Space-time distribution of earthquakes in the active cluster area. (a) All epicenters located in the period from January 2005 to December 2006. (b) Space-time distribution of the epicenters in the rectangle in (a). (c) and (d) show epicenters and space-time distribution for normal-fault-type events only.

4.3 Stress tensor inversion

For the stress tensor inversion, the study area was gridded with 15′ (23 km) and 10′ (18 km) spacing in E-W and N-S directions, respectively (Fig. 11). The inversion was carried out at each node in the center of 10′ × 15′ rectangle using all events within the rectangle. The nine nodes in Fig. 11 labeled as (0, 0), (1, 0), (2, 0), (0, 1), (1, 1), (2, 1), (0, 2), (1, 2), and (2, 2) include 27, 3, 1, 14, 62, 9, 13, 2, and 4 focal mechanism solutions, respectively. The 5 nodes with more than 8 events were included in the inversion. The nodes with less than 8 events were used just to smooth gaps in the seismicity and the results were not adopted. We chose the damping parameter e (equation (14) in Hardebeck and Michael (2006)) on the basis of the trade-off curve between model length and data variance (Fig. 11). The corner of the trade-off curve was around e ≈ 1, so we chose e = 1.

Fig. 11
figure 11

(a) Trade-off curve of stress tensor inversion showing the model length and data variance for the full range of possible value of the damping parameter e. Numbers indicate values of e at points marked by dots. (b) Inverted maximum principal stress (σ1) in the Atotsugawa fault area. Arrows indicate the azimuth of σ1 at grid points centered at rectangles. Numbers within each rectangle indicate the coordinates of the grid point and the number of the focal mechanism solutions used for the stress tensor inversion. Bold and thin lines express the Atotsugawa fault and the other active faults, respectively.

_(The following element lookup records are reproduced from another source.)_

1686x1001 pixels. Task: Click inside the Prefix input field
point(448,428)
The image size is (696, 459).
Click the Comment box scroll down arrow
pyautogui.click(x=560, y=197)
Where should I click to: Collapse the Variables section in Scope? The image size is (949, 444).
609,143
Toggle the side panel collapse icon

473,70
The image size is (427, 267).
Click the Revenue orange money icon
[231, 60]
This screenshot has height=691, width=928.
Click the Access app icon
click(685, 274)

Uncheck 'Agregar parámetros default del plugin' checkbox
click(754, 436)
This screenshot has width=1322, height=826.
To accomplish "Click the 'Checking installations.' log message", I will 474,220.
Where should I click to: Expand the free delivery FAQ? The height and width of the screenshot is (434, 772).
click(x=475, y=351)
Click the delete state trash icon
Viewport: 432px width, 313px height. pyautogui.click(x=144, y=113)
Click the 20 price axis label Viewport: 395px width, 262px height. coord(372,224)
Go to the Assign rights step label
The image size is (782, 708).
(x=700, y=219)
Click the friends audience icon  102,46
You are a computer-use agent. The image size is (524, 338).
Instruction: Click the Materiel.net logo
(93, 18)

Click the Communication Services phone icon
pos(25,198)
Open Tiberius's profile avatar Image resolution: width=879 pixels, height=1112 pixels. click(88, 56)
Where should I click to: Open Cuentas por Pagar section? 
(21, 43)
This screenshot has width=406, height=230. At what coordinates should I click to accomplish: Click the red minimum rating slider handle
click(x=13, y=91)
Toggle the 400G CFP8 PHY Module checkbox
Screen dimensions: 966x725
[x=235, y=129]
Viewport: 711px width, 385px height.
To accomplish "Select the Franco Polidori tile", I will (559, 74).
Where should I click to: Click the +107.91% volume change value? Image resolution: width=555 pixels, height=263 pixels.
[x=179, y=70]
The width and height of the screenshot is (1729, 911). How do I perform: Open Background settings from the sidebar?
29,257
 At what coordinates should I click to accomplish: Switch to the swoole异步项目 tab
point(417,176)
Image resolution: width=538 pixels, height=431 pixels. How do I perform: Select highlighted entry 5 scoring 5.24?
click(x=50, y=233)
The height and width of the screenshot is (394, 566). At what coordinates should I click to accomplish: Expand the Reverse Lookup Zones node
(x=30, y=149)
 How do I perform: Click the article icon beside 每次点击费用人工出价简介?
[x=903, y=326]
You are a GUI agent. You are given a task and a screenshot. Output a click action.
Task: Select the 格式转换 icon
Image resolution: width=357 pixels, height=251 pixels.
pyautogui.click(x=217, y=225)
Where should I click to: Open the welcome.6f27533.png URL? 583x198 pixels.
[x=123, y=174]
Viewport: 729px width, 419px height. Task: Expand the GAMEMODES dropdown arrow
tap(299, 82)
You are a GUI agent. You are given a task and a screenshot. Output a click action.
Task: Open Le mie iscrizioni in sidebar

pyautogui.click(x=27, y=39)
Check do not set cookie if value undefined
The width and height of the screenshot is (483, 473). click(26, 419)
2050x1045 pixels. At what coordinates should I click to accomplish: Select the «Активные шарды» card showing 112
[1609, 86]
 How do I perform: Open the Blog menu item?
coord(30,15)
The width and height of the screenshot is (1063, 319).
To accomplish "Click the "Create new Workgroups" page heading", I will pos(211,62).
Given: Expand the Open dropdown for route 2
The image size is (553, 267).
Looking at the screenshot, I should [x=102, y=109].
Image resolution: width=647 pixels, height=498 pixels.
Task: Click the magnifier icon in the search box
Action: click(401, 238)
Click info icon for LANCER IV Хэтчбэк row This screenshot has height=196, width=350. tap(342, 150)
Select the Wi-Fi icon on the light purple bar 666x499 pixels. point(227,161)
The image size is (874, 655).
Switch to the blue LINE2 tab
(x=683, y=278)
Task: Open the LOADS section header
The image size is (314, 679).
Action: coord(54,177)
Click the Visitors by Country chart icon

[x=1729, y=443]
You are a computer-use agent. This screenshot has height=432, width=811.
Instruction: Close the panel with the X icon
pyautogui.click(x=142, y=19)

We obtained the stress parameters at 5 nodes (Fig. 11, Table 2). The orientation of the maximum principal stress (σ1) is very similar to each other at all nodes: (0, 0), (0, 1), (0, 2), (1, 1), and (2, 1). The σ1 trends from N72°W to N77°W and dips nearly horizontally, which is consistent with the average trend and dip of P-axis. The azimuth of σ1 is well-constrained and reliable at the nodes (0, 1), (1, 1), and (2, 1) with the 1-sigma uncertainty of 19°, 22°, and 21°, respectively. However the uncertainty of the dip angle is rather large. Except for the node (0, 2) the azimuth of the minimum principal stress (σ3) ranges from N14°Eto N20°E, which is also consistent with the average direction of T-axis. Since the uncertainty of the azimuth is small at the nodes (0, 0), (1, 1), and (2, 1), the inversion results are reliable. Although the azimuth at the node (0, 2) is different from the neighboring grids, it is not significant because the uncertainty is very large. The intermediate principal stress (σ2) has a near vertical dip except for the node (0, 2). Even if the uncertainty takes into account, the dip angle is larger than 45°, indicating a near vertical dip rather than a near horizontal dip.

Table 2 Orientation of principal stresses and stress ratio in the study area. The location of grid is shown in Fig. 11(b). Azimuth is measured clockwise from the north in degrees. Dip is measured downward from the horizontal surface in degrees. Stress ratio is defined by R = (σ1 − σ2)/(σ1 − σ3). The values in the brackets indicate the range of uncertainty.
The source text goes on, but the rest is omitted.